2:Sample Selection and Data Sources:
20 adult participants with type 1 diabetes were selected from a subject database. Eligibility criteria included age at least 18 years, use of multiple daily injections or continuous subcutaneous insulin infusion, and exclusion of severe illnesses or other risk factors. Data sources included manual diary entries of trend indicators and downloaded TG data from CGM sensors.
3:List of Experimental Equipment and Materials:
Two CGM systems: Dexcom G5 Mobile (DG5) and FreeStyle Libre (FL), each with two sensors per participant. Blood glucose meters for reference measurements. Diaries for manual recording. Computers for data download and analysis.

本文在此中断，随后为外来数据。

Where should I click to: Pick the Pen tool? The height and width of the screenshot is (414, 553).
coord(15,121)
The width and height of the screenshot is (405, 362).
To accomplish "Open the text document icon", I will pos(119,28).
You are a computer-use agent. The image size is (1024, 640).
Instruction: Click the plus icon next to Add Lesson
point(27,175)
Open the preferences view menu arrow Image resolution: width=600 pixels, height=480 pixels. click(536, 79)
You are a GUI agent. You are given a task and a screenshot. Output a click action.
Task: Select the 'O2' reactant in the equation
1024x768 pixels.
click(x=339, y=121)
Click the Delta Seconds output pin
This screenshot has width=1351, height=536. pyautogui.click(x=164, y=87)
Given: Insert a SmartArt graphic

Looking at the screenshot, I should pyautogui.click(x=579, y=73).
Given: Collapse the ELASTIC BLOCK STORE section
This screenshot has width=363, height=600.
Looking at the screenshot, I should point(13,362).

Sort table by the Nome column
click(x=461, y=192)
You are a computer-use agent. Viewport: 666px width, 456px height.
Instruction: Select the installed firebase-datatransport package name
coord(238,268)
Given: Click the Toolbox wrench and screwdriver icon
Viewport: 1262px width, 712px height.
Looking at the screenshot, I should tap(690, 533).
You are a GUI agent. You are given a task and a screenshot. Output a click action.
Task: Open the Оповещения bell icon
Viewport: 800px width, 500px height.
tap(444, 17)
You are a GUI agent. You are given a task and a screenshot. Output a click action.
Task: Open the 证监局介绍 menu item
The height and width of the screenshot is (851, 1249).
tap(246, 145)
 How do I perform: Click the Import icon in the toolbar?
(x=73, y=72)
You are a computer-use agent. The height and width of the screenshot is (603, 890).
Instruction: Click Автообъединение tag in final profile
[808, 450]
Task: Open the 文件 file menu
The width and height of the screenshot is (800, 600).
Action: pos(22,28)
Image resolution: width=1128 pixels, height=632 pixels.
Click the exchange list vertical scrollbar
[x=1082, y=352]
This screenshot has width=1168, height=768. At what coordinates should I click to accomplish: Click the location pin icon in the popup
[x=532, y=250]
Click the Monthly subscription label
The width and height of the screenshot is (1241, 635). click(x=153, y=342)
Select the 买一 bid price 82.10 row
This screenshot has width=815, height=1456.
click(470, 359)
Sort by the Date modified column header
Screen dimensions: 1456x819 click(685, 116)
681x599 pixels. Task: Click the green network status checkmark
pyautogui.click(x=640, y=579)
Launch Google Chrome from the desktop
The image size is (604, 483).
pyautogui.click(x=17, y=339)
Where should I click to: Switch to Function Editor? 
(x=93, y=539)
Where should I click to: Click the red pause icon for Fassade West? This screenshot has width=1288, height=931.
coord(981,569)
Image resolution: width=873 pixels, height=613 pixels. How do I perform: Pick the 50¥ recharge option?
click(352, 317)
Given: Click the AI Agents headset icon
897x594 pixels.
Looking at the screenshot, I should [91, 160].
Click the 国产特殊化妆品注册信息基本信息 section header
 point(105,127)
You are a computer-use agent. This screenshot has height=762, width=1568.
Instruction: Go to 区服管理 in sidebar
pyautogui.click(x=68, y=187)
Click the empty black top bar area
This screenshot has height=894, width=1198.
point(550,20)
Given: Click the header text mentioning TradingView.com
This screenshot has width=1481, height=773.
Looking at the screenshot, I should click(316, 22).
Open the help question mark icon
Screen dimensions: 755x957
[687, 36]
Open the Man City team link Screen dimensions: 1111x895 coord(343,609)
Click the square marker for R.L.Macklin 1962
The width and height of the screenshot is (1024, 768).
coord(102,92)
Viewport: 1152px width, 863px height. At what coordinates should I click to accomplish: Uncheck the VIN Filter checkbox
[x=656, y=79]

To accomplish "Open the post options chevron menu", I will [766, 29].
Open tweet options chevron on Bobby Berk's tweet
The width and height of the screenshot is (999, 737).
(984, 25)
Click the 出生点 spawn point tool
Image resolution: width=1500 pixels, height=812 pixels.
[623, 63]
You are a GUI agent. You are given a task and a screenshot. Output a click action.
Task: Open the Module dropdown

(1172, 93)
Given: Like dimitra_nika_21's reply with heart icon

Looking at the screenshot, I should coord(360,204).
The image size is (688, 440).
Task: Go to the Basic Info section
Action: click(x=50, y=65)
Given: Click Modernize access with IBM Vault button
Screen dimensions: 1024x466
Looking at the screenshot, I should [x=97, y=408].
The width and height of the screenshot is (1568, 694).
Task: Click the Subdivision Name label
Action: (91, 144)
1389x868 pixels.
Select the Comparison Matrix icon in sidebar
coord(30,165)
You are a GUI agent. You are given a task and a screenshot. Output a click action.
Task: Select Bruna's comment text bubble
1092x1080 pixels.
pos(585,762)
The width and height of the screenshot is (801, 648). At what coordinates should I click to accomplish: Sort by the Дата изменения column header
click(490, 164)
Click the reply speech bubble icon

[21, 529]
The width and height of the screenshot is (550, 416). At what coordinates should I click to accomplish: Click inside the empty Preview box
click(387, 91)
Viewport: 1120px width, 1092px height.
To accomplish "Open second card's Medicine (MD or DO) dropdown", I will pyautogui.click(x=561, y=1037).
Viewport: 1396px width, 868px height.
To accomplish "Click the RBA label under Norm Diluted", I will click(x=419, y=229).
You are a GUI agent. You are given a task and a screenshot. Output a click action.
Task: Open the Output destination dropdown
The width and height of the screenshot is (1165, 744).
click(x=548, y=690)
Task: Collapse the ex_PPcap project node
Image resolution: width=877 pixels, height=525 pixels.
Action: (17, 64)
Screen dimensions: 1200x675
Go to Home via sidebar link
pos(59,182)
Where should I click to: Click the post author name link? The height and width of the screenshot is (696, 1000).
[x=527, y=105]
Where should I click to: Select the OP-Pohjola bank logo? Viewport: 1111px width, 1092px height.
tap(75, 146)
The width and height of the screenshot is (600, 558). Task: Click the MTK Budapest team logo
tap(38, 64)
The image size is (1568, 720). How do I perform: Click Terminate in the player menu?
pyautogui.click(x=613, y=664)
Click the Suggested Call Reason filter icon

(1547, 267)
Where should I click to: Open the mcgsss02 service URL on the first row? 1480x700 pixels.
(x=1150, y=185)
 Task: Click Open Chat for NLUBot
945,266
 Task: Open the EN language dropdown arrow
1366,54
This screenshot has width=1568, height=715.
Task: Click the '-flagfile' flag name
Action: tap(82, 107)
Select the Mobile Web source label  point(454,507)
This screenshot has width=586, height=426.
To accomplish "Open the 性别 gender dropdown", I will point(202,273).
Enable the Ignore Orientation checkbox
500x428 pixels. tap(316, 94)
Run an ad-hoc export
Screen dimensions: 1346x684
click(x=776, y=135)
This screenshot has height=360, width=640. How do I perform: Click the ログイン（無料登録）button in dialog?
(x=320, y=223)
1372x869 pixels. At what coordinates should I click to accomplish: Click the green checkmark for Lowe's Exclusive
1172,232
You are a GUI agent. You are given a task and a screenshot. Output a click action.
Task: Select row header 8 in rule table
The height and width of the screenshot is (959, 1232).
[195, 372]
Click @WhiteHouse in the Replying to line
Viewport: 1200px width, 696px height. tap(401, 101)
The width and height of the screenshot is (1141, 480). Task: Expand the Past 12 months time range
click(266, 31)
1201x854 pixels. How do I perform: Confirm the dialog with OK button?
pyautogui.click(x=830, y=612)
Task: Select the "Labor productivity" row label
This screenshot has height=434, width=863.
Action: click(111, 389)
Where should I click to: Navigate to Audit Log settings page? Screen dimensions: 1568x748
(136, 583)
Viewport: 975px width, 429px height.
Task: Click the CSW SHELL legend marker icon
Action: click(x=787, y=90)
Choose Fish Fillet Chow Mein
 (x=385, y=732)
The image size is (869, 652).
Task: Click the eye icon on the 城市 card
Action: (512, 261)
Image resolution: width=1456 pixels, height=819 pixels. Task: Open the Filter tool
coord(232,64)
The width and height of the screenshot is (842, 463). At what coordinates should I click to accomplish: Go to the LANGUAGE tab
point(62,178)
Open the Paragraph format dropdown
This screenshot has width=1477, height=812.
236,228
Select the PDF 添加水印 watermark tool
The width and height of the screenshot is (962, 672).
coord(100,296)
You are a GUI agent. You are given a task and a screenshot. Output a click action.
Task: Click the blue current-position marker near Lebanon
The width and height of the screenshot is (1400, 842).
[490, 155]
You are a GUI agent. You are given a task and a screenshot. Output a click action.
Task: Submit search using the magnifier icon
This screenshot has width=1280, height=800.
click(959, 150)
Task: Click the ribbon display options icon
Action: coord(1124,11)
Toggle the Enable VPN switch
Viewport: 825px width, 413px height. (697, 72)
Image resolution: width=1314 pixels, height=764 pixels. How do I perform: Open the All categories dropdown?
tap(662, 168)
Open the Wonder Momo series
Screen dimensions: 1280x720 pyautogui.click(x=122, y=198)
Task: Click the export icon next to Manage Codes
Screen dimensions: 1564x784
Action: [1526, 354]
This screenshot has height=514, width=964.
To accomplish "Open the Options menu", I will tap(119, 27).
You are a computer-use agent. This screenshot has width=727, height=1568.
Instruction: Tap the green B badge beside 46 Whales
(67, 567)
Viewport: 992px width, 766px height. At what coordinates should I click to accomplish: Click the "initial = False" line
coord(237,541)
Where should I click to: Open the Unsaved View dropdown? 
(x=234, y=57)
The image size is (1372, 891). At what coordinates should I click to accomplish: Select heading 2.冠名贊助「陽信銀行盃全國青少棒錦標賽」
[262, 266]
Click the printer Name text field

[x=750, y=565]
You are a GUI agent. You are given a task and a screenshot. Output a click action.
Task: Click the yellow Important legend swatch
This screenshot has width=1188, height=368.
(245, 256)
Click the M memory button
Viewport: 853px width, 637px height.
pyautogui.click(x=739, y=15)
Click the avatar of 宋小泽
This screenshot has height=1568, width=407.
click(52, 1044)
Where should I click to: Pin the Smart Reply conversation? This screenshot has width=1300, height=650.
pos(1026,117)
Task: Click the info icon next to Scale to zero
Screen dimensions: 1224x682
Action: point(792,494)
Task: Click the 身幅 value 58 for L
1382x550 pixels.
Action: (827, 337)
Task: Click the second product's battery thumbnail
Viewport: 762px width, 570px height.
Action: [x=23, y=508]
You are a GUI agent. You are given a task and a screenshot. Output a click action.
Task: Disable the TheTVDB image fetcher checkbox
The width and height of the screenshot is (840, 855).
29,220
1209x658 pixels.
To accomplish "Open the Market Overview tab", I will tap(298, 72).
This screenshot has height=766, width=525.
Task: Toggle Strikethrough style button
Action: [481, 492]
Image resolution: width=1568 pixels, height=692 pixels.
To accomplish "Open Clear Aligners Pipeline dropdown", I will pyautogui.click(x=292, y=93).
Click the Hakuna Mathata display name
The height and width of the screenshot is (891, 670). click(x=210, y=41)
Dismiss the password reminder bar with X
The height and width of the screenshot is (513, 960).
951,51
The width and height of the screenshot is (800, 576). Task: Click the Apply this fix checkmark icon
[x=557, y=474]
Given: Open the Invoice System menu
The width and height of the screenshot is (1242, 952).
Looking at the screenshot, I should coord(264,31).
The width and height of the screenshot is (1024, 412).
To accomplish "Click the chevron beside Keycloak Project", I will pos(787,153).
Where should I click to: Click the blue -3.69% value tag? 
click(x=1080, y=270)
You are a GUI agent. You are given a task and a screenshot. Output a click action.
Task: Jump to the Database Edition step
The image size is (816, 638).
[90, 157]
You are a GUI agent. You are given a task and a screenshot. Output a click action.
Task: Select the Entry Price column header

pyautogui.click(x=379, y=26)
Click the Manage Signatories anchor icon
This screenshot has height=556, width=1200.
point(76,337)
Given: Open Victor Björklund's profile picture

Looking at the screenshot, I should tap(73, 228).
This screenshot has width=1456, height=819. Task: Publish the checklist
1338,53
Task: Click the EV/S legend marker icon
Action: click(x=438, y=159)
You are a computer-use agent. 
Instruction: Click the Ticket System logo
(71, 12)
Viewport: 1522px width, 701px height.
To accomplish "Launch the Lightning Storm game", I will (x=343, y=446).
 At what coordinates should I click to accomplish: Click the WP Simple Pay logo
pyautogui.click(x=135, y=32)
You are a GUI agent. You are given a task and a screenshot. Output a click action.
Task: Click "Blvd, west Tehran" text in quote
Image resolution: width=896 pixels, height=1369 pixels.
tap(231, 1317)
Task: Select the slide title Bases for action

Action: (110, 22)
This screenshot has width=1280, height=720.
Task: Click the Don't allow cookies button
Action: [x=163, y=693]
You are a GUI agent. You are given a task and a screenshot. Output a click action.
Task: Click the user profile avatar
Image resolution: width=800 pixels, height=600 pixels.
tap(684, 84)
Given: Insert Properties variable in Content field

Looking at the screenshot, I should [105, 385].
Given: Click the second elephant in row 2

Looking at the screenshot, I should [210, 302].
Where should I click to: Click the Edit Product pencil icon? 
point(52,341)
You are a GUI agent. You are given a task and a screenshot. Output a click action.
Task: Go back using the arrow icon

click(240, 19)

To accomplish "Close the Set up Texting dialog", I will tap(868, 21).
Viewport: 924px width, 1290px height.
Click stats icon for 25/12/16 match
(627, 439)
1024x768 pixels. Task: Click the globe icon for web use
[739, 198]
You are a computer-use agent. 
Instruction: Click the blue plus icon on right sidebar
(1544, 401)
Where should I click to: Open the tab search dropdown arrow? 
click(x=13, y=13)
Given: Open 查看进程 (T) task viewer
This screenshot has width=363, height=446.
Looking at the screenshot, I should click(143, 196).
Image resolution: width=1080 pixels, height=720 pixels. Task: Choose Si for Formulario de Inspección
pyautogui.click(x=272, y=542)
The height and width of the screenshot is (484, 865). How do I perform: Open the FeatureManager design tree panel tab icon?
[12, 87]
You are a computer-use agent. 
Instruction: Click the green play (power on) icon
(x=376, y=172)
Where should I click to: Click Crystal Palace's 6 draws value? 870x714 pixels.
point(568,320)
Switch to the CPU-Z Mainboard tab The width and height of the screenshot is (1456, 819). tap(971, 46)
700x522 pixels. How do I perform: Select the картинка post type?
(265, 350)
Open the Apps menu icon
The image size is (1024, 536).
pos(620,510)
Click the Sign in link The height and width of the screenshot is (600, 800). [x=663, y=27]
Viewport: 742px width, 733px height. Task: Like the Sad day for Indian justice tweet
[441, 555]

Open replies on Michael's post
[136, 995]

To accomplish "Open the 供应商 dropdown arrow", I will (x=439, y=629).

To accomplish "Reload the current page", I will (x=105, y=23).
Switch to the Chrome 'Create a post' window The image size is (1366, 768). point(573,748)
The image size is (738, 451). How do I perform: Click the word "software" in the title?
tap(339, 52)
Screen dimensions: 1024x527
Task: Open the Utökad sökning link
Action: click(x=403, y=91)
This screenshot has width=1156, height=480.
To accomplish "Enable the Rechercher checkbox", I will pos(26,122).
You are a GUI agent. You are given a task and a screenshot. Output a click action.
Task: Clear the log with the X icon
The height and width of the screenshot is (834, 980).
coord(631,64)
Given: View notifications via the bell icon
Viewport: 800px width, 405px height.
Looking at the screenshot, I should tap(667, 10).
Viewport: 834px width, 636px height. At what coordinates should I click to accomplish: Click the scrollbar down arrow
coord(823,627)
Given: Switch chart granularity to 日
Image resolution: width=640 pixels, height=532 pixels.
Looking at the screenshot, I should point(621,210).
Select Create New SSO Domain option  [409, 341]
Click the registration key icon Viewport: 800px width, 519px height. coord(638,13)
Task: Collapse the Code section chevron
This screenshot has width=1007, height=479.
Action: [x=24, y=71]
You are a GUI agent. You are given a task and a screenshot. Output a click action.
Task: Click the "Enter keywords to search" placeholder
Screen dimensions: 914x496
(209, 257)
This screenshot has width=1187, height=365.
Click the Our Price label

4:Experimental Procedures and Operational Workflow:
Sensors were applied to participants (FL on upper arms, DG5 on abdomen). During study site visits, blood glucose measurements were taken at least hourly from 0600 to 2400 and once at night at 0300, with parallel scanning of FL and recording of trend indicators from all sensors. Dynamic phases with induced glucose changes were included. Data were analyzed by comparing recorded trend indicators with glucose changes calculated from TG readings 30 minutes later.
5:Data Analysis Methods:
Trend indicators were categorized based on manufacturer definitions. Contingency tables and descriptive statistics were used to compare indicated and calculated trends. Stratification by study visit and analysis excluding times around carbohydrate intake and insulin delivery were performed.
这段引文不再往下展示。